Irish Garden Truths

13
May

Irish Garden Truths

May 2014

May is a fabulous month. We feel spring is definitely here and summer must surely be on the way.

Our deciduous trees are nearly all in leaf;

We have the Oak, so not “a soak.”

We are still waiting for the Ash, so we all hope it will be just “a splash.”

It is nearly always this time of year we are filled with such optimism and great expectations of the possibilities which lie ahead of us for our new gardening year. Sure, we have all been busy until now, with our Winter pruning, spring mulching, seed sowing, transplanting, spring cleaning, tidying, dividing, potting on and on and on, yes that never ending list of jobs we gardeners do. It is now, in May, we finally see some results for our efforts.

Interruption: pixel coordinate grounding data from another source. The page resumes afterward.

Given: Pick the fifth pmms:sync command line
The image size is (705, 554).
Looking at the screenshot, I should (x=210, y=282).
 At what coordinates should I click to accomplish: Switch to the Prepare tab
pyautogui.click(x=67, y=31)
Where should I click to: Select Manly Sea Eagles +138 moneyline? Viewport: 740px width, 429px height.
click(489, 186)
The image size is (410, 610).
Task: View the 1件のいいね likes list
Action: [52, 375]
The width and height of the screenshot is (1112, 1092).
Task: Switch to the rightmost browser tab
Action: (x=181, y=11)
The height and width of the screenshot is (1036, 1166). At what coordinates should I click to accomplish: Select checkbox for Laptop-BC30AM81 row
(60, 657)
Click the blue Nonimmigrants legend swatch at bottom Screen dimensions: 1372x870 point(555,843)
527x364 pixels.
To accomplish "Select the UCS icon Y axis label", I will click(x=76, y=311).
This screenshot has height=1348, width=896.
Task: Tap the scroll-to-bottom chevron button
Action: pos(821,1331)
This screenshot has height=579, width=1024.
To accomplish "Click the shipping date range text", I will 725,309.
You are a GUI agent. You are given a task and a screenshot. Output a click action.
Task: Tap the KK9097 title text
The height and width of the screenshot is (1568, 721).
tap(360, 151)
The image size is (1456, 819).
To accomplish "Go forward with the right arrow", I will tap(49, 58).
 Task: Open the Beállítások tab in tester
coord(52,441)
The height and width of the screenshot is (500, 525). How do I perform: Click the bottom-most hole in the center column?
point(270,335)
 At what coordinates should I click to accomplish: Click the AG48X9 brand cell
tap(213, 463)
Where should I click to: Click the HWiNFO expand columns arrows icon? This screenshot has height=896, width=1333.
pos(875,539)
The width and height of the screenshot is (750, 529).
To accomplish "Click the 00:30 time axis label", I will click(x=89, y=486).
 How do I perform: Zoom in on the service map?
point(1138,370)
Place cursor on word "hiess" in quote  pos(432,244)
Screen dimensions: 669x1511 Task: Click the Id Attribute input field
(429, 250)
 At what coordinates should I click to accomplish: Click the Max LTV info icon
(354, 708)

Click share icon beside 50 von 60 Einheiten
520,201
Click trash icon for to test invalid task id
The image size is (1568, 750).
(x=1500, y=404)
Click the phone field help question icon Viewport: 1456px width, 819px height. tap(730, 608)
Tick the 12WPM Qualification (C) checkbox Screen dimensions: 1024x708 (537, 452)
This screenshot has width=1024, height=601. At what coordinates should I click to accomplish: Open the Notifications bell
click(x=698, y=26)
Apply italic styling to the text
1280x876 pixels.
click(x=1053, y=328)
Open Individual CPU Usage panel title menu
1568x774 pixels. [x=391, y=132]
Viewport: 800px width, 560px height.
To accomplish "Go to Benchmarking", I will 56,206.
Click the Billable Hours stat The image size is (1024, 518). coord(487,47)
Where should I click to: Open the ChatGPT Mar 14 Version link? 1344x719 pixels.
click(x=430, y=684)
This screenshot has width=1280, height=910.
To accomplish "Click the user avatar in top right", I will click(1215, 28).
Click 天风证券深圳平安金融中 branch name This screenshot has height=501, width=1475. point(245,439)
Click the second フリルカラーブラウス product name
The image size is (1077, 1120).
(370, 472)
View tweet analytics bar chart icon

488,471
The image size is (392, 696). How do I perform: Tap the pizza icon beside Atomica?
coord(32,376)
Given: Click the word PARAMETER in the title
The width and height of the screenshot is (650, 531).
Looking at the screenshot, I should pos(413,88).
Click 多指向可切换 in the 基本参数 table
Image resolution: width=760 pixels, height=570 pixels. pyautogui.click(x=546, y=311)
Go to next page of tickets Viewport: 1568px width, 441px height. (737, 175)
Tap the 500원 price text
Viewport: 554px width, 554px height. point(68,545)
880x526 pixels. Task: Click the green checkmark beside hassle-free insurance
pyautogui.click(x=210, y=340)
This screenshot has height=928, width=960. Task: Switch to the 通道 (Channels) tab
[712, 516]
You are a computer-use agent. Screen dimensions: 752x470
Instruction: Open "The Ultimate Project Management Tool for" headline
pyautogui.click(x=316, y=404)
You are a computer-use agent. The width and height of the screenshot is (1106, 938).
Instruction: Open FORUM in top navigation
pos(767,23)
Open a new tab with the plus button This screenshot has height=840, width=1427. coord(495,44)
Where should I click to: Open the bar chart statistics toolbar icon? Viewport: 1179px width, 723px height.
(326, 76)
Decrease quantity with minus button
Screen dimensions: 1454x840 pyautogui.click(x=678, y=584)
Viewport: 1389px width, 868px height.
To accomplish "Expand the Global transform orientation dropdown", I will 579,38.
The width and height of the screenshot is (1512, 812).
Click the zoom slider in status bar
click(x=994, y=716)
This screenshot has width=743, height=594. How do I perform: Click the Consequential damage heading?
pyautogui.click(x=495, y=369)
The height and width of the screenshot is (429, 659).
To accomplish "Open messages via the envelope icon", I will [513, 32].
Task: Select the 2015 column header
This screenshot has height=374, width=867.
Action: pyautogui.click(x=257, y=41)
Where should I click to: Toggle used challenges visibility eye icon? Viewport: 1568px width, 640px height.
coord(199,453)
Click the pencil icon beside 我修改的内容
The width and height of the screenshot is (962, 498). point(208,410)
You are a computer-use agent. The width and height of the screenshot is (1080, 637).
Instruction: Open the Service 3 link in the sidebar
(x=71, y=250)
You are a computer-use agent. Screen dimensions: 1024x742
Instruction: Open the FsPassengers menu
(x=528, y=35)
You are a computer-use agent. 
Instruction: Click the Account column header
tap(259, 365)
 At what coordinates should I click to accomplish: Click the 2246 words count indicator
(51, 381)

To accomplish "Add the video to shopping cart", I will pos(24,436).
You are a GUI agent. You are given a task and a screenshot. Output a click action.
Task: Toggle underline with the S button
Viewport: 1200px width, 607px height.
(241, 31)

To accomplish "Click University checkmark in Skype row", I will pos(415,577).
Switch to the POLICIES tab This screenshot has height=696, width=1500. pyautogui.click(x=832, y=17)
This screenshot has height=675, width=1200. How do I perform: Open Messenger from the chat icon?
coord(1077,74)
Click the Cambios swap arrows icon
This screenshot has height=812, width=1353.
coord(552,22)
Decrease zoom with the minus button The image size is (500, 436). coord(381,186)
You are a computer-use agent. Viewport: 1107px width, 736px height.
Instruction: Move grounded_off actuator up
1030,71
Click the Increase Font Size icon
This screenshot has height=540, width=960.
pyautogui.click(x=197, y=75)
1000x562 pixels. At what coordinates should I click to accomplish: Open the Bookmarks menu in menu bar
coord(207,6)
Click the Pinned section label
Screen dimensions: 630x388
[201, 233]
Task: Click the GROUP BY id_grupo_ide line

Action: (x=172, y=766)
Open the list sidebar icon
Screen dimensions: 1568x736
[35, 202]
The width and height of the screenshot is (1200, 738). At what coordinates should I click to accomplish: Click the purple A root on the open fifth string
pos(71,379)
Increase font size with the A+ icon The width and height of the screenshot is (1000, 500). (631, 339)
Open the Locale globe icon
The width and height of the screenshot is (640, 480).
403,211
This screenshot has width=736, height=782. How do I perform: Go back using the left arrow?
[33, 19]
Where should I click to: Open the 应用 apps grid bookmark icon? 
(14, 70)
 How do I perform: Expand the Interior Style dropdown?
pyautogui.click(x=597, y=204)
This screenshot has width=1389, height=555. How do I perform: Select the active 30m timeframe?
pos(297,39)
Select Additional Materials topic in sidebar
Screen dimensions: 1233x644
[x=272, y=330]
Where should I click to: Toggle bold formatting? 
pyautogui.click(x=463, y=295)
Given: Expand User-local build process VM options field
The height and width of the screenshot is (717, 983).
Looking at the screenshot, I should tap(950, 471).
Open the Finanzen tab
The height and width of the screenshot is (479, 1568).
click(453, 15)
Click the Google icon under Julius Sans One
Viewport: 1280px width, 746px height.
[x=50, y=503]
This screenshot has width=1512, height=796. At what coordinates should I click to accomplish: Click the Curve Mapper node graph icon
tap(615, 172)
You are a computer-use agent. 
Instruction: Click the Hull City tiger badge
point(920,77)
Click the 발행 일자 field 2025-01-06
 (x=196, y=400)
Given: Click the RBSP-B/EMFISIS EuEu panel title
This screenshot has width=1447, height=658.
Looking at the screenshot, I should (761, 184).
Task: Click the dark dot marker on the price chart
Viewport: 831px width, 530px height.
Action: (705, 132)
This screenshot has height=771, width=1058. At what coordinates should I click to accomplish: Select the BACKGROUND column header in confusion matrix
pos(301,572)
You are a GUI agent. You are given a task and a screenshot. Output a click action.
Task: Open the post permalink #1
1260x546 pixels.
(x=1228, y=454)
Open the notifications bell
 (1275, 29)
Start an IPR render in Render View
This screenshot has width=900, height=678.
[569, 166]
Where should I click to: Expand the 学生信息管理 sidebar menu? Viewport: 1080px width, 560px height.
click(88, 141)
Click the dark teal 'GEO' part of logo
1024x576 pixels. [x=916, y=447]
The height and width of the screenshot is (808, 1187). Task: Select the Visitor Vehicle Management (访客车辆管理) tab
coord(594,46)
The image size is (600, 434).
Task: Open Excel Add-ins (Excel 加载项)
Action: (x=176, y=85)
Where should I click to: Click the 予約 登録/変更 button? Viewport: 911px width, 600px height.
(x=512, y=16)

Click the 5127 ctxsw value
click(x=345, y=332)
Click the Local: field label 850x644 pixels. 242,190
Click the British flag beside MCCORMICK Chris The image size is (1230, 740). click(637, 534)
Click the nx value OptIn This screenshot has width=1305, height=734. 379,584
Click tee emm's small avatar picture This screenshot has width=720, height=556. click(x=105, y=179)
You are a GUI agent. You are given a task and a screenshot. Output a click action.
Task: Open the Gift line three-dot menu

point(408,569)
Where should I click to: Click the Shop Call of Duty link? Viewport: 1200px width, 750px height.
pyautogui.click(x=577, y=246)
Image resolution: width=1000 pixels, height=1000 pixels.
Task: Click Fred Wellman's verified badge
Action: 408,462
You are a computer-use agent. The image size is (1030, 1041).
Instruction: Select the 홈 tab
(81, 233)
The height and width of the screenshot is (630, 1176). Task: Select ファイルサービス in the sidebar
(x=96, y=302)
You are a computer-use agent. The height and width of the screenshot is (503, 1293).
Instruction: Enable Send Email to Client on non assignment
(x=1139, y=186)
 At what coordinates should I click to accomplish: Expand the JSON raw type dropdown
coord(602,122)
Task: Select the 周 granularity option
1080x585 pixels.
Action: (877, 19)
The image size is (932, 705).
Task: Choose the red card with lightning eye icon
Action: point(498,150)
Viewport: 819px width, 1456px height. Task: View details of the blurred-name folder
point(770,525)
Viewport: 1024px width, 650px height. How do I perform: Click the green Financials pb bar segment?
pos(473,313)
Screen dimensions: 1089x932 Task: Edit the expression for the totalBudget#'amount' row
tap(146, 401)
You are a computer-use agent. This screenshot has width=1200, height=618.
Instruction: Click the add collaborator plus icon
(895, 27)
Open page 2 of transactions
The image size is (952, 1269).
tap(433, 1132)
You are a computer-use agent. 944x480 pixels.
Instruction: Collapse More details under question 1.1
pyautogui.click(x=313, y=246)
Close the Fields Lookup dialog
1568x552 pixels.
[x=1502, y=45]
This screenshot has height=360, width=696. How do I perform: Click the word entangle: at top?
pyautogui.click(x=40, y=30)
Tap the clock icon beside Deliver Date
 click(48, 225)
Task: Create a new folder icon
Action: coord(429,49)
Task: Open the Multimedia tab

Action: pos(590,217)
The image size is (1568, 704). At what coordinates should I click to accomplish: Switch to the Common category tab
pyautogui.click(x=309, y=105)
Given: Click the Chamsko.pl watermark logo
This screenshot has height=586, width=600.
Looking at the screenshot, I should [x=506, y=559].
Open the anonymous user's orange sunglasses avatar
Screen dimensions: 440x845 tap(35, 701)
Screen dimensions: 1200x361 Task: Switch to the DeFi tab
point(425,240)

It is no longer just the odd wild blossom, such as our native Prunus spinosa, that catch our eye and make us smile, but also all those blossoms and blooms we, as gardeners, feel we have contributed to. All those lovely tulips, which brought us colour, now that we expect more than the monotone winter bulbs we were grateful for earlier. The Camissia, the Aquilegia, the Laburnum, the Viburnums, the first Azaleas and now, at last, even in the West of Ireland, were we can be a bit slow of the mark, we are expecting, any day, our Rhododendrons and the mighty Wisteria.

Yes it is a truly stupendous time of year. I think especially so for us in Ireland as we have to wait so long for it to truly FEEL like spring, maybe due to the reluctant nature of the weather to join in more spring like behaviour.

But now we have arrived, we have been in our short sleeves, our light jackets and I even rolled up my trouser legs one day. Our grass has started growing like crazy, unless you have done the wise thing like Helen Dillon and husband Val, that is, get rid of the lawn. The weeds are also progressing well and accelerating faster than you can say “hoe down.” 

And of course our other friend in the West of Ireland has arrived, the Midge, as I am sure my fellow gardeners in Connemara, at Kylemore Abbey, are well aware.

So how do we feel when our optimism and feelings of great things to come are dashed by a week of cold and miserable weather? Howling winds and freezing showers which follow a series of unexpectedly cold mornings?

Well, we say it won’t last and it least it keeps the midgies down.